> SELECTED PASSAGE:
________
Feature Branch: 101-mcp-auth-caller-key Created: 2026-04-17 Status: Draft

User Scenarios & Testing (mandatory)

User Story 1 - Secure HTTP MCP Access via Shared Key (Priority: P1)

A platform operator deploys an MCP server in HTTP/SSE mode and wants to restrict access so only authorized callers (e.g., an orchestration agent) can invoke MCP tools. The operator sets a shared secret in the MCP server's environment. Callers include this secret as a bearer token. Unauthorized callers are rejected without reaching any backend service.

Why this priority: This is the most common hardening requirement — HTTP-exposed MCP servers with no auth represent a critical security gap. Shared key is the simplest mode to deploy and verify.

Independent Test: Can be tested end-to-end by starting an MCP server with MCP_AUTH_MODE=shared_key and MCP_SHARED_KEY=secret, then sending requests with and without the correct bearer token.

Acceptance Scenarios:

  1. Given an MCP server running in HTTP mode with MCP_AUTH_MODE=shared_key and MCP_SHARED_KEY=my-secret, When a caller sends Authorization: Bearer my-secret, Then the request is authenticated and the tool is executed
  2. Given the same server, When a caller sends an incorrect or missing Authorization header, Then the server returns 401 Unauthorized without invoking any tool
  3. Given the same server, When a caller sends a request to a public health-check path (e.g., /healthz), Then the request succeeds without requiring authentication

User Story 2 - JWT/OAuth2-Based MCP Access (Priority: P2)

A platform operator uses an identity provider (e.g., Keycloak, Okta) for authentication. MCP servers should validate that callers hold a valid JWT issued by the configured identity provider, with the expected audience and issuer.

Why this priority: Organizations with existing OAuth2 infrastructure need to integrate MCP servers into their SSO/authorization model without introducing a separate secret management burden.

Independent Test: Can be tested by configuring MCP_AUTH_MODE=oauth2, JWKS_URI, AUDIENCE, and ISSUER, then sending requests with valid/expired/malformed JWTs.
________
> STATED TASK 1:
Answer these questions about the feature spec:
(a) What does the server return when a caller sends an incorrect or missing Authorization header?
(b) Which identity providers are given as examples in User Story 2?
(c) What is the name of the feature branch?
> STATED TASK 2: Reproduce the feature spec between "Feature Branch: 101-mcp-auth-caller-key" and "Key (Priority: P1)", inclusive.
Answer using only the feature spec given here.

> INFORMATION PROVIDED:
________
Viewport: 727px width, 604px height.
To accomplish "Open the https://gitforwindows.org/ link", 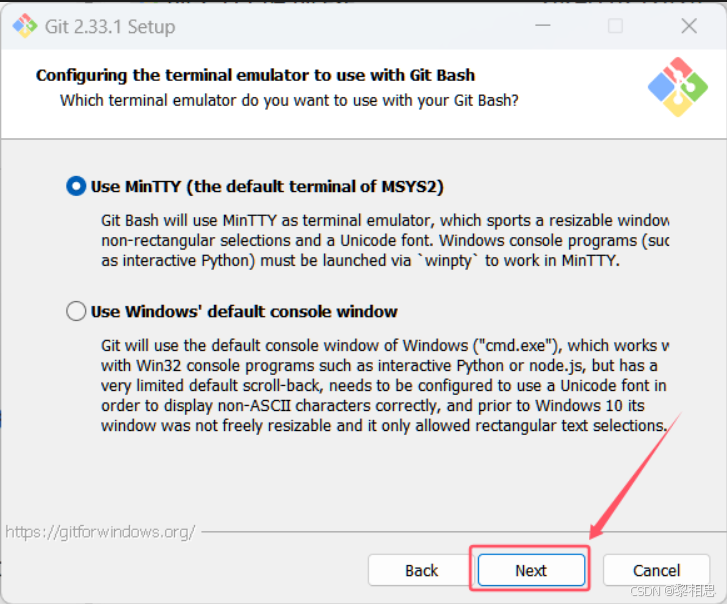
________
> TASK RESPONSE 1:
(a) 401 Unauthorized, without invoking any tool.
(b) Keycloak and Okta.
(c) 101-mcp-auth-caller-key

> TASK RESPONSE 2:
Feature Branch: 101-mcp-auth-caller-key Created: 2026-04-17 Status: Draft

User Scenarios & Testing (mandatory)

User Story 1 - Secure HTTP MCP Access via Shared Key (Priority: P1)